Check pocket. ([http://getpocket.com/](http://getpocket.com/)) It has
definitely helped me with the overwhelming feeling from the number of tabs
open in the browser.

Doesn't really help with writing down ideas, though.

------
vkazanov
I keep a daily work + personal note journal in Emacs using org-journal. All
the files are synchronized using Dropbox between my machines.

The journal is a mix of a TODO list and a diary. I also have a tagging system
for all the entries which allows convenient searches/stat building.

Benefits:

1\. Allows to do primitive daily planning.

2\. Having my daily plans/notes in searchable format allows to do all kinds of
mass retrospectives (I know what movies I saw, music I enjoyed, things I did
for both personal/job-related projects).

3\. Being able to go back to a certain date and see what was done sometimes
even helps to sort out various job-related issues.

------
nextweek2
I keep a log/todo list at work. They stretch back years. Its more bullet
points than a journal.

I started after a manager kept claiming they had asked for something, or
getting me to revert things they had asked for but claiming they never asked
for that. Back then it was my word against theirs.

If I am asked to do something, the first thing I do is write it down and who
its for.

My work is now free of other peoples bad memories and recollections. I am the
go to person to settle disputes and provide reasoning for decision making.

------
esaul
I do. I find that I can think clearer when writing out my thoughts and have a
habit of writing for 10 mins every morning.
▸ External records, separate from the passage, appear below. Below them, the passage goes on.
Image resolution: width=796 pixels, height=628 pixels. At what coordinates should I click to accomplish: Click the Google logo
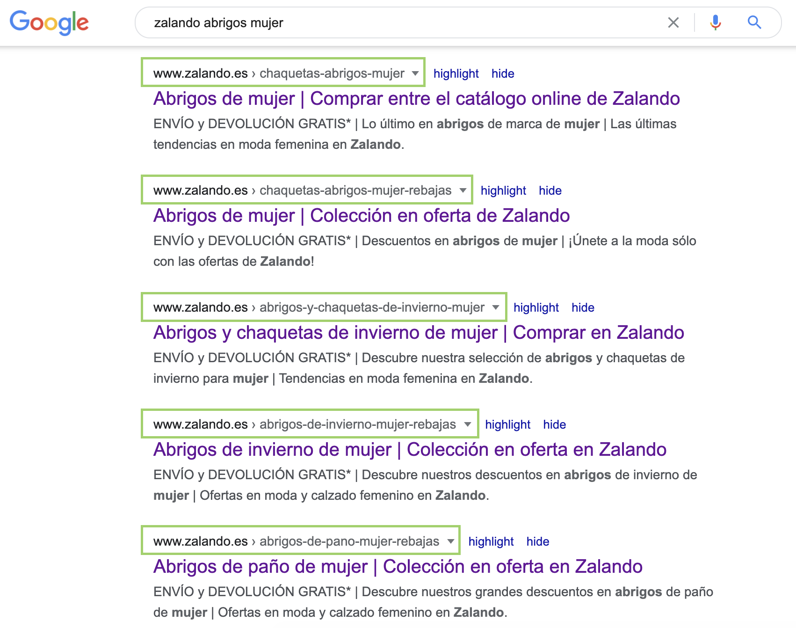point(49,22)
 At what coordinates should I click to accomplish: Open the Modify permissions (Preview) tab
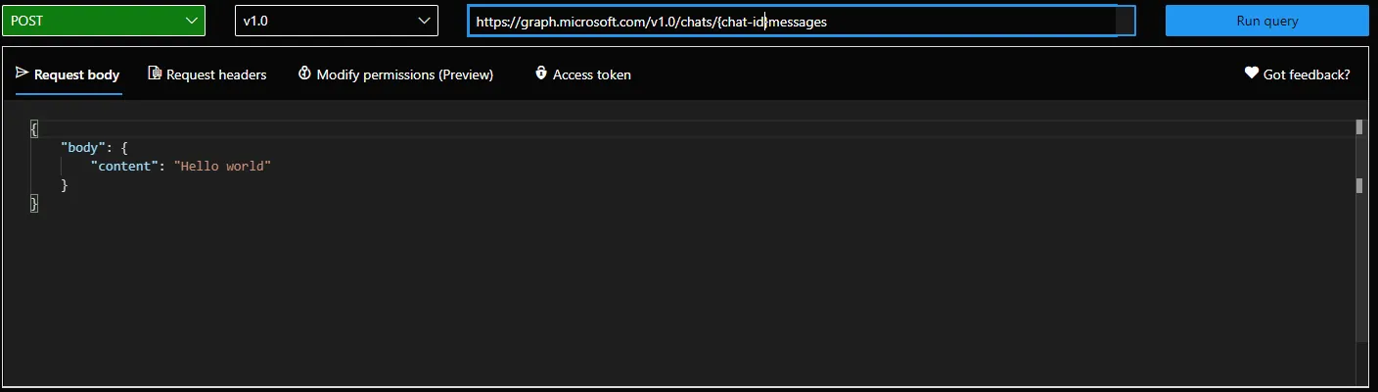[x=404, y=74]
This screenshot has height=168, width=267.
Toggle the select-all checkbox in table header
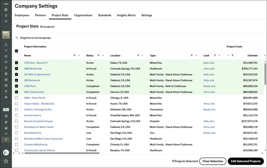click(16, 51)
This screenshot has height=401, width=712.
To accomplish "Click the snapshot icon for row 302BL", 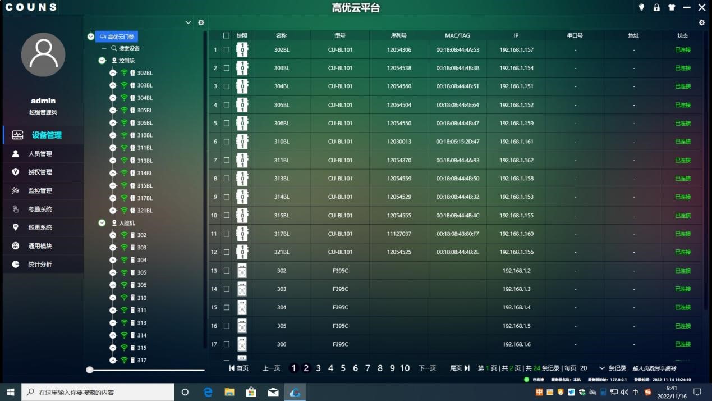I will point(242,50).
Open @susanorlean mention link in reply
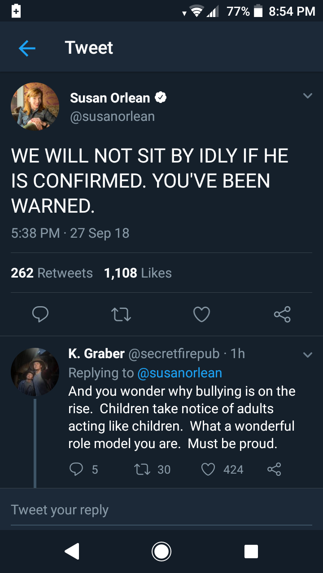323x573 pixels. click(179, 372)
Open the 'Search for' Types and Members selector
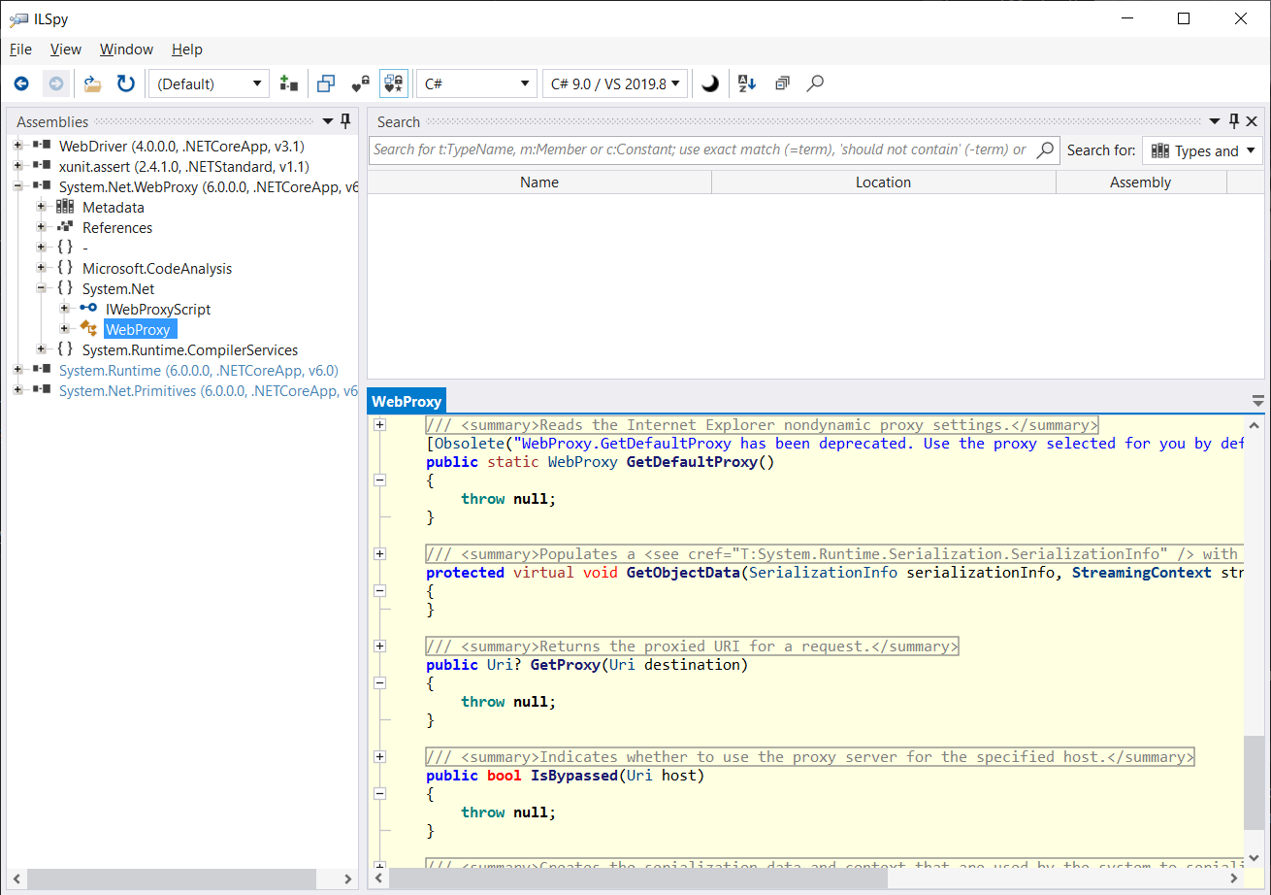1271x895 pixels. pos(1202,150)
It started out mainly as a way to manage my anxiety and feel more in control
of my days (it has definitely helped). I find it really useful in managing my
thoughts and reflecting on what happened the previous day.

In case you're interested, I use the Mac Notes app. I've set the order
preference based on date created (the default is date edited) and tag each
entry with #journal for easy searching.

------
pjc50
Work or personal?

I don't have a personal journal, but I do have a workflow that involves
gradually collecting TODO notes on whatever I'm working on - then when it's
done archiving the whole slab of text at the top of another file. Low-effort
and surprisingly useful.

I've worked with people (software developers from a scientific background)
that keep "daybooks", which are extremely helpful if you want to file patents
in first-to-invent jurisdictions.

------
swalsh
I don't keep a journal in the "today I kissed my boyfriend" sense. However I
do keep a log of all my thoughts, and tasks related to the projects I work on.
I started as a way to lay breadcrumbs to easily pick back up where I left off
in case I was interrupted. However it's proven useful to be a good back
reference.

------
SolaceQuantum
I keep a dream diary, if that counts. I have fairly lucid, vivid dreams about
societies and fantastical worlds. Writing them down allows me to examine for
common themes and unconscious thinking. They often turn into great writing.

------
tlackemann
I've been using jrnl ([http://jrnl.sh/](http://jrnl.sh/)) to write an entry
each night. Love it because it's simple and out of my way

------
big_spammer
I wrote software for this that helps me. The main reason is that I felt I
wasn't learning anymore after leaving grad school. This helped me keep
learning. If anyone wants to try it leave me your contact info.

------
skierscott
Yes, to write down my thoughts. Writing them down makes me think about the
situation and resolve any feelings I may have.

------
cdumler
I use a variation of bullet journaling for my work. I have to track a lot
details, and I off-load them to paper.